Yapılacak iş:
Aşağıdaki okunacak metinde "[Bu yazı 14.03.2021" geçen sözlerle başlayıp "faşizmin köklerine inmek." ile biten bölümü hiç değiştirmeden tekrar yaz.

Okunacak metin:
[Bu yazı 14.03.2021 tarihinde Tiyatro Dergisi'nde yayınlanmıştır.]
Perceval Belçika’nın, ilkinde sömürgesi Kongo ile ilişkisine odakladığı üçlemesinin ikincisinde özellikle Flaman kesimin II. Dünya Savaşı sırasında Faşizm ile olan flörtünü ele alıyor. Başka birçok metinle zenginleştirilmiş Peter van Kraaji’nin yeni oyunundan yola çıkan gösteri sadece o dönemle sınırlı kalmayıp, kısa ve biraz örtük de olsa günümüze bir olta atmayı ihmal etmiyor. Çok da isabetli yapıyor, çünkü Avrupa’da uzun zamandır tekrar güçlü filizler vermeye başlayan faşizmi anlamanın yollarından belki de en doğrusu tarihe dalmak ve faşizmin köklerine inmek.

Çıkarılan veriler:
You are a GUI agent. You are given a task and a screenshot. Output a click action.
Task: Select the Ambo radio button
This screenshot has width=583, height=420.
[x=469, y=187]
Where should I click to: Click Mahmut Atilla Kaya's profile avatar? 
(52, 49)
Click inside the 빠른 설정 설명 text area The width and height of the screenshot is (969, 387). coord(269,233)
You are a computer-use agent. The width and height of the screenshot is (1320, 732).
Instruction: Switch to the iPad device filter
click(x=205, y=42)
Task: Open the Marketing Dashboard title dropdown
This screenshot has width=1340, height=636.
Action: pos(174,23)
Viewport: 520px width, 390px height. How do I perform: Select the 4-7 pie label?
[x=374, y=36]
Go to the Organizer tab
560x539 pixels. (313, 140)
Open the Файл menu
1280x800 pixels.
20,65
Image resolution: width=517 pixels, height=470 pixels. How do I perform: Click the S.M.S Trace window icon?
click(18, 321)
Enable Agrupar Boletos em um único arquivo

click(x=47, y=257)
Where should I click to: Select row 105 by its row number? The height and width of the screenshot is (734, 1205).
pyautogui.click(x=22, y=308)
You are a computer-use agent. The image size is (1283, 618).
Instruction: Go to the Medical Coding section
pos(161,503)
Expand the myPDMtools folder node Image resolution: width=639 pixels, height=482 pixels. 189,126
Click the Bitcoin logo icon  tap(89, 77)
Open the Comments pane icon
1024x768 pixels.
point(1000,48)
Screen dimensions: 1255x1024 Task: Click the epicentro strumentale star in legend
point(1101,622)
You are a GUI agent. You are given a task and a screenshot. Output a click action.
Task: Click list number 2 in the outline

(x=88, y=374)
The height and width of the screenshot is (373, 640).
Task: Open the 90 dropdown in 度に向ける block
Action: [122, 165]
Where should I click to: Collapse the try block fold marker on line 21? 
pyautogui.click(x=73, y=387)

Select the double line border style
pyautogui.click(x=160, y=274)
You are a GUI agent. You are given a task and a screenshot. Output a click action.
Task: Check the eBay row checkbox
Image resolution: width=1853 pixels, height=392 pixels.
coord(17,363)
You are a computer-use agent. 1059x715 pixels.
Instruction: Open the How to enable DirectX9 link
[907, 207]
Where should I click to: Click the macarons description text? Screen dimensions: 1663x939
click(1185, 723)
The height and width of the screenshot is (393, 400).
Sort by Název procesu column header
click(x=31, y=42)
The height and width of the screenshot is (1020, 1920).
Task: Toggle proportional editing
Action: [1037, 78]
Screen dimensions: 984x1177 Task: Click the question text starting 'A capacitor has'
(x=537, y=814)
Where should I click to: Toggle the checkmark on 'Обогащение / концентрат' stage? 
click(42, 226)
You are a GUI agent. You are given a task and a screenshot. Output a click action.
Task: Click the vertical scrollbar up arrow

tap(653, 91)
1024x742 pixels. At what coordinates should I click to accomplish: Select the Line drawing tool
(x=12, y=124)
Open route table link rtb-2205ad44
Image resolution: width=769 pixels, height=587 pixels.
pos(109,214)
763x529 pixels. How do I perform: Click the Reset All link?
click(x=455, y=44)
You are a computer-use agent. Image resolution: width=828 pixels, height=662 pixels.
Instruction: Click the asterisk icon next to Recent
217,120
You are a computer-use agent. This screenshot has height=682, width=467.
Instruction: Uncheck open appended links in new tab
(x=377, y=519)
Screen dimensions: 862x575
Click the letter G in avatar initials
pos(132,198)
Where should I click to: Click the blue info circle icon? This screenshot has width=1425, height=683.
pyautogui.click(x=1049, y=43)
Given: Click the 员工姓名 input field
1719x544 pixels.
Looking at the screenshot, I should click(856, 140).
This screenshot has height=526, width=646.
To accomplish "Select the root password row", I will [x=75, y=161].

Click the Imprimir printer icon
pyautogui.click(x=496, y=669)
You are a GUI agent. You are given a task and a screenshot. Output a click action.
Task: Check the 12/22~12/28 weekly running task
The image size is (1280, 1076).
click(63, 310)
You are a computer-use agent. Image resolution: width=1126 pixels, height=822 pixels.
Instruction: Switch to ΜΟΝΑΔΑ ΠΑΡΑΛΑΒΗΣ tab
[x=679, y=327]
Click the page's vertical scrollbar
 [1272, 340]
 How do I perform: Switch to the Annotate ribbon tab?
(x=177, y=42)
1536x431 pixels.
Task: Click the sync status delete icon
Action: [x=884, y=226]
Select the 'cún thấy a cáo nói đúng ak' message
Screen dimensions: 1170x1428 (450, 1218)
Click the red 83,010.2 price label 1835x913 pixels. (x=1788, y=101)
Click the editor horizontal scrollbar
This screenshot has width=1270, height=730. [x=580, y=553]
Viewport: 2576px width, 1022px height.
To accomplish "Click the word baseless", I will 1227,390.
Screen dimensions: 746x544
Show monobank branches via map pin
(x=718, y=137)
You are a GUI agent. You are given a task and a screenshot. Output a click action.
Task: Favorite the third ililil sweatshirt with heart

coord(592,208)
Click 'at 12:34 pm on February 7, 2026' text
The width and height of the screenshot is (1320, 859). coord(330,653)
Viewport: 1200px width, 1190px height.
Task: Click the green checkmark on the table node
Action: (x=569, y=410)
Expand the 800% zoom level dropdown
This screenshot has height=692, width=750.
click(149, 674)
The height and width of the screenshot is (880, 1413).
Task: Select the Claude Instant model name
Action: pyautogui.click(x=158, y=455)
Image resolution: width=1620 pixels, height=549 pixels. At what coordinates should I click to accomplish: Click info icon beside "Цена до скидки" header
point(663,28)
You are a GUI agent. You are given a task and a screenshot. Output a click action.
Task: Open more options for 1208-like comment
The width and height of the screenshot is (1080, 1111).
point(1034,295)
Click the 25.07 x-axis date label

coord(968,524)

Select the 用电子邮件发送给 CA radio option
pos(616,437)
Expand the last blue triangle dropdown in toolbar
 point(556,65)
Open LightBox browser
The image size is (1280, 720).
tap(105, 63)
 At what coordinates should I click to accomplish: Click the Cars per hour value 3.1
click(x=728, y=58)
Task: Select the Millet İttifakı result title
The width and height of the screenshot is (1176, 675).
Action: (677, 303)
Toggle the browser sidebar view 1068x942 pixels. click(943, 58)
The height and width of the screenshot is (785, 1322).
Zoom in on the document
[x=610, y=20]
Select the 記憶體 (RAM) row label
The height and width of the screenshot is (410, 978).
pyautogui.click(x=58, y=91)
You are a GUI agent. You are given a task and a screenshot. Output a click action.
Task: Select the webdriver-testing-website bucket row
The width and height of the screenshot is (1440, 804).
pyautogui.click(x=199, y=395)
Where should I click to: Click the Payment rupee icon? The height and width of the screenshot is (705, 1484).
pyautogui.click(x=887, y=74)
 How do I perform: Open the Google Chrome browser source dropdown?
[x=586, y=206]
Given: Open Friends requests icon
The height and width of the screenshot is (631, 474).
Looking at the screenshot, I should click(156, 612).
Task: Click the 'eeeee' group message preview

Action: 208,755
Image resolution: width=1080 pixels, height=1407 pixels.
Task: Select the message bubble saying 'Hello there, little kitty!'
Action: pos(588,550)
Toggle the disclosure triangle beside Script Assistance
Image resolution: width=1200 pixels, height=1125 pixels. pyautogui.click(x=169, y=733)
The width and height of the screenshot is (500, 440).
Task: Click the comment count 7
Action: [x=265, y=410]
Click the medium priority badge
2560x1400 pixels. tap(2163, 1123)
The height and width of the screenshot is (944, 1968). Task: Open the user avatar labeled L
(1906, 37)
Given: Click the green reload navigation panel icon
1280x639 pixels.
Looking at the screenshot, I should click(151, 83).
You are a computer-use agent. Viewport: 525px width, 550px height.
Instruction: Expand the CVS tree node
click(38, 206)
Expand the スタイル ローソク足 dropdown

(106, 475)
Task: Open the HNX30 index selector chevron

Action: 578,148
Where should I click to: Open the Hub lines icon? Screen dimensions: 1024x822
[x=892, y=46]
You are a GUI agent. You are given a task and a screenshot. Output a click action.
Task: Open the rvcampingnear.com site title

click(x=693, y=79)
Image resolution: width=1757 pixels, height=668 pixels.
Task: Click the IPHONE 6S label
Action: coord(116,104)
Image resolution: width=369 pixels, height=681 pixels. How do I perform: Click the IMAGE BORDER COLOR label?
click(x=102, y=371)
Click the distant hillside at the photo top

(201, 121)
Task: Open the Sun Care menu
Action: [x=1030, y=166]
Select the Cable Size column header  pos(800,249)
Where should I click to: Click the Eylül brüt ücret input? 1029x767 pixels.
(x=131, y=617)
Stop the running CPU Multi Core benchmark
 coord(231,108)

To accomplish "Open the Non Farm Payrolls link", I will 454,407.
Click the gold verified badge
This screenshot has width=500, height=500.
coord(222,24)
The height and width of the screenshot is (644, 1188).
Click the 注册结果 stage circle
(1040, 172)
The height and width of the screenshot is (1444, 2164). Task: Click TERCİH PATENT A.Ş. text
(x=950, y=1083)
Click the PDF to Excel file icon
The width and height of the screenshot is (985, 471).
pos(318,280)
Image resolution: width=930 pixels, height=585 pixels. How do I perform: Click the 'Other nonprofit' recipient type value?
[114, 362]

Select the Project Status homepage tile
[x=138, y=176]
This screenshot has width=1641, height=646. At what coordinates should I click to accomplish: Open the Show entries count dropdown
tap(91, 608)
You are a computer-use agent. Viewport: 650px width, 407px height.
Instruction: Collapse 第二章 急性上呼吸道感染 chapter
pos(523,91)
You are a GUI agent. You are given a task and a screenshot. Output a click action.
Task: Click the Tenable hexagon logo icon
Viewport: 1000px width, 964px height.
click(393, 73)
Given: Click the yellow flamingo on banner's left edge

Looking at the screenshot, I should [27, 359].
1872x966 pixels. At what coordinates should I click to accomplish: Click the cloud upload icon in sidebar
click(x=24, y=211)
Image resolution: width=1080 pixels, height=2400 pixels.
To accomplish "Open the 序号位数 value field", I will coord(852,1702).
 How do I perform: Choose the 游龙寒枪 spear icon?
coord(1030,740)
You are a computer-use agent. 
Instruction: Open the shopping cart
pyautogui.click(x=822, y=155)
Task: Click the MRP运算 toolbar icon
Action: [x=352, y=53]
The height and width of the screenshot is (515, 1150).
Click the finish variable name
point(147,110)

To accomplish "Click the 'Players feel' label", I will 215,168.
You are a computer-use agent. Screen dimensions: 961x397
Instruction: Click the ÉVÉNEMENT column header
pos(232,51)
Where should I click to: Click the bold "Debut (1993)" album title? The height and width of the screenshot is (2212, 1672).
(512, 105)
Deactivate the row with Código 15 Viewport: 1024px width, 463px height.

Beklenen cevap:
[Bu yazı 14.03.2021 tarihinde Tiyatro Dergisi'nde yayınlanmıştır.]
Perceval Belçika’nın, ilkinde sömürgesi Kongo ile ilişkisine odakladığı üçlemesinin ikincisinde özellikle Flaman kesimin II. Dünya Savaşı sırasında Faşizm ile olan flörtünü ele alıyor. Başka birçok metinle zenginleştirilmiş Peter van Kraaji’nin yeni oyunundan yola çıkan gösteri sadece o dönemle sınırlı kalmayıp, kısa ve biraz örtük de olsa günümüze bir olta atmayı ihmal etmiyor. Çok da isabetli yapıyor, çünkü Avrupa’da uzun zamandır tekrar güçlü filizler vermeye başlayan faşizmi anlamanın yollarından belki de en doğrusu tarihe dalmak ve faşizmin köklerine inmek.